▶ **What needs to be done**
The output must start at the line containing "763x507 pixels. How" in the records below and stop at the last line, matching each line exactly and leaving out every picture.

▶ **Extracted material**
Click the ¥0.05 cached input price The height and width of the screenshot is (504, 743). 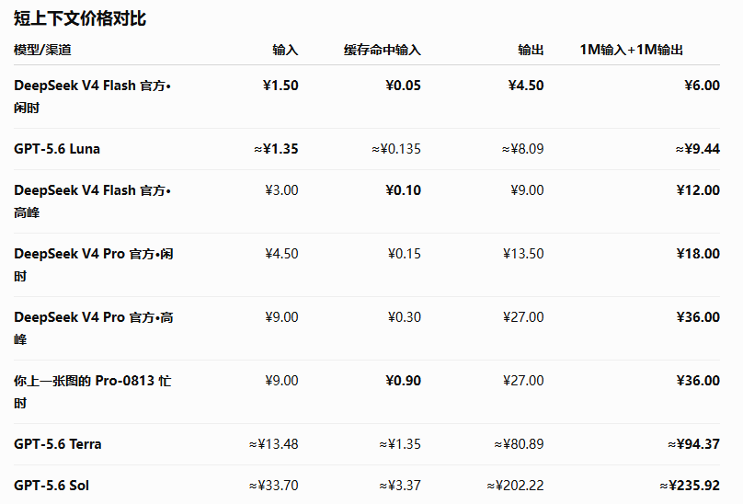(403, 86)
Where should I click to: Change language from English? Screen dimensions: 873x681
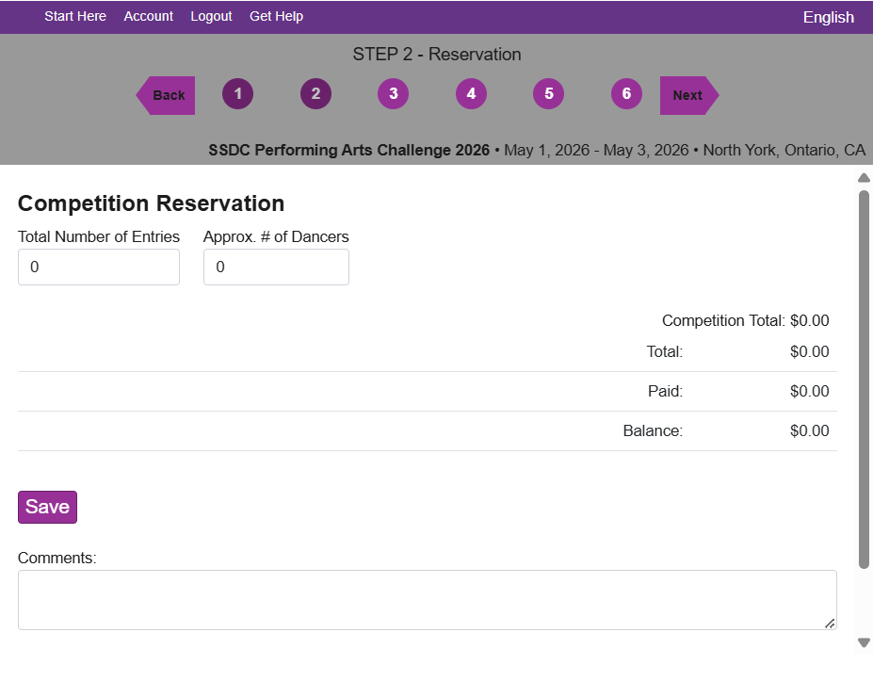(x=828, y=17)
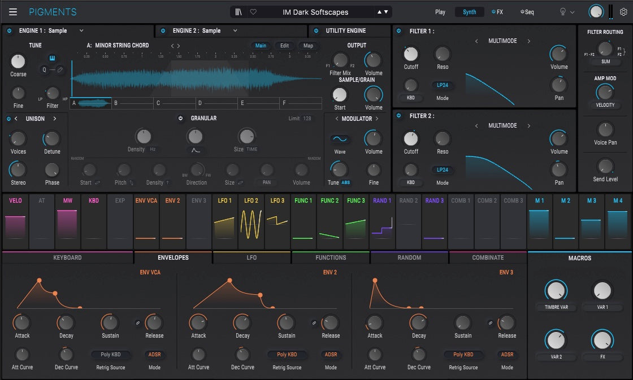Screen dimensions: 633x380
Task: Click the VELOCITY amp mod button
Action: tap(605, 105)
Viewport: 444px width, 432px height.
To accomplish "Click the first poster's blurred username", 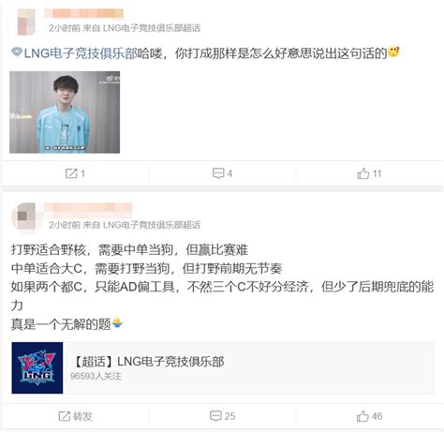I will point(83,14).
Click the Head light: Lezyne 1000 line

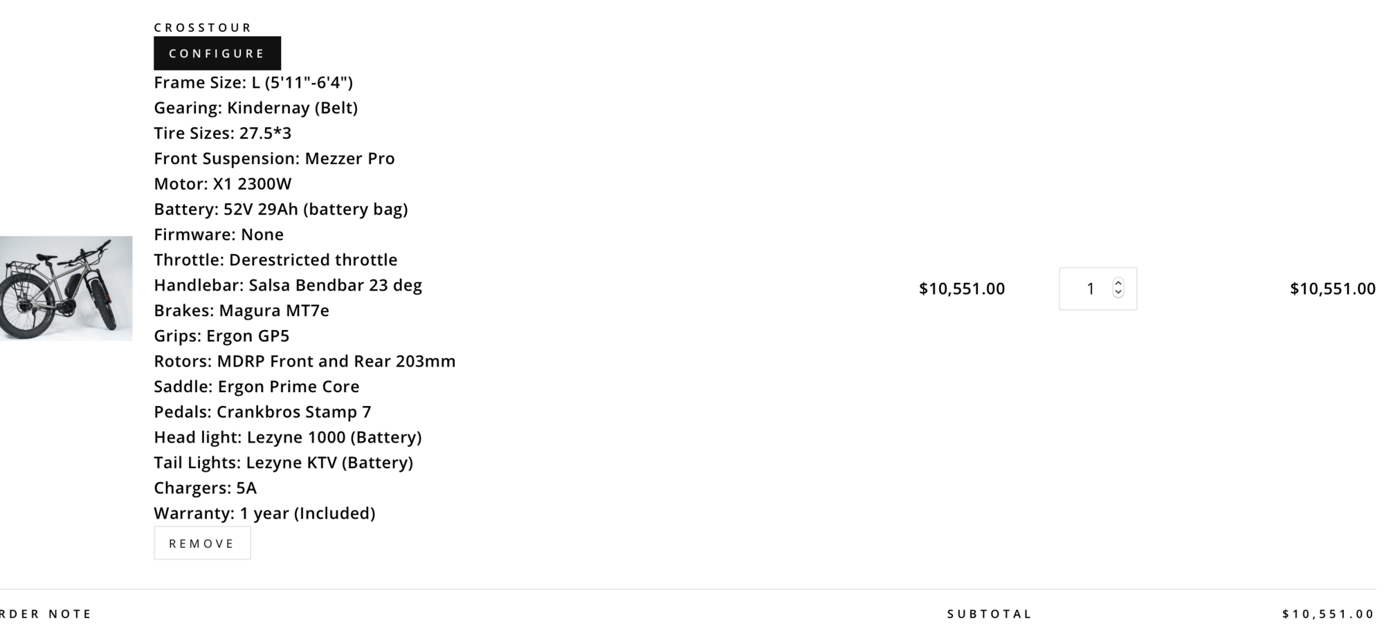pos(287,437)
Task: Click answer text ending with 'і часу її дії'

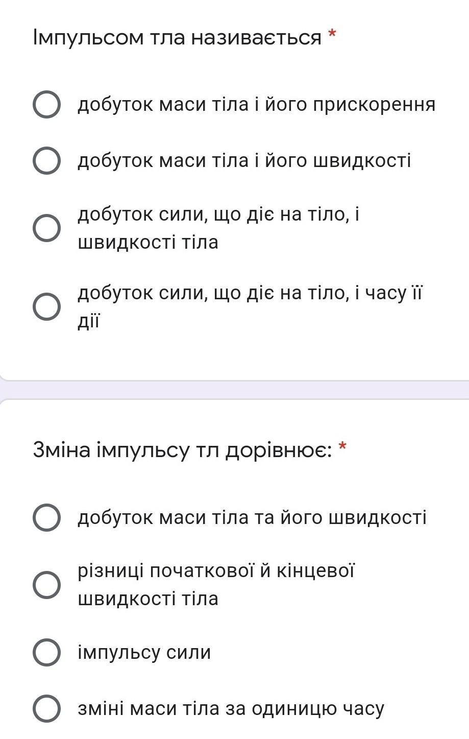Action: [x=251, y=307]
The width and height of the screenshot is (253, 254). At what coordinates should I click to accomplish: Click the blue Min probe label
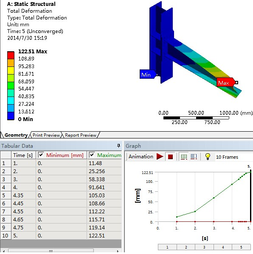pos(147,75)
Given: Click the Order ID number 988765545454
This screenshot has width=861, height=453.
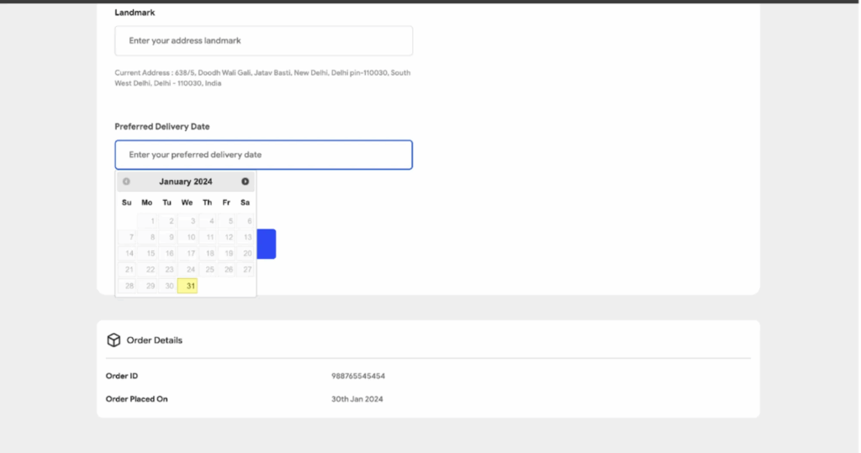Looking at the screenshot, I should point(358,377).
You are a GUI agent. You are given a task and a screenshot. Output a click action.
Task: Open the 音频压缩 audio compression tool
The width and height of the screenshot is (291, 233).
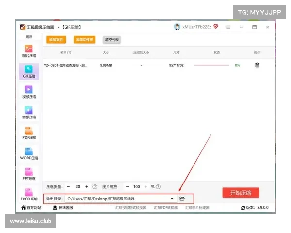tap(29, 112)
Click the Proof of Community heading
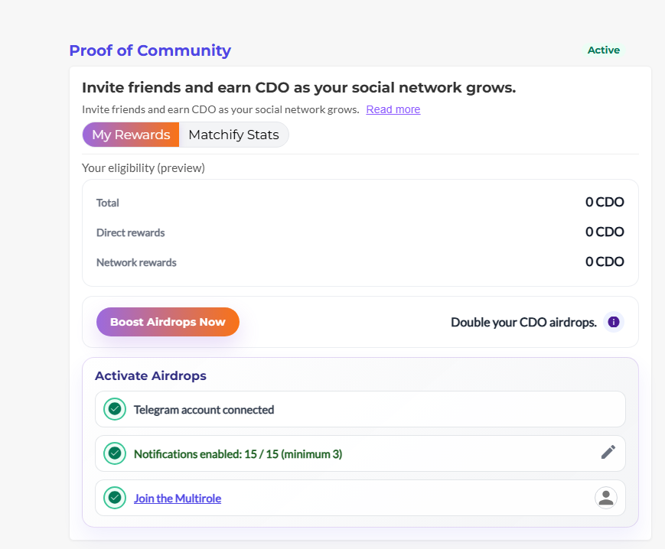The width and height of the screenshot is (665, 549). pos(150,50)

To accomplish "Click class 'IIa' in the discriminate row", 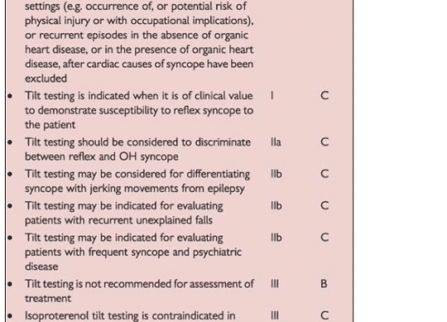I will click(x=276, y=142).
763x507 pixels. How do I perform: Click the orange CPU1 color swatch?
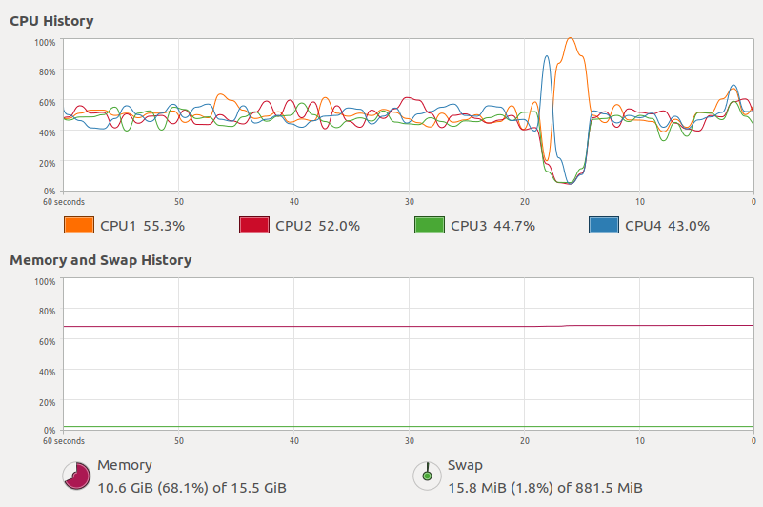[78, 226]
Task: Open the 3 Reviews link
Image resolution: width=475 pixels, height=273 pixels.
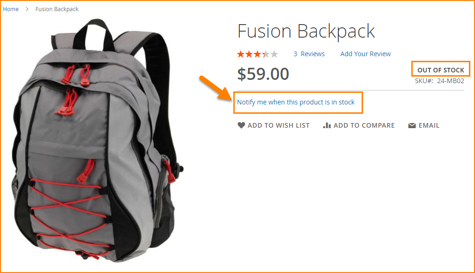Action: [x=309, y=54]
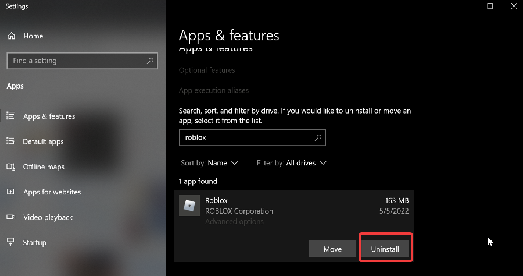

▶ **Response area**
763x507 pixels. How do I perform: Click the orange CPU1 color swatch?
[78, 226]
Task: Open the 3 Reviews link
Image resolution: width=475 pixels, height=273 pixels.
Action: [x=309, y=54]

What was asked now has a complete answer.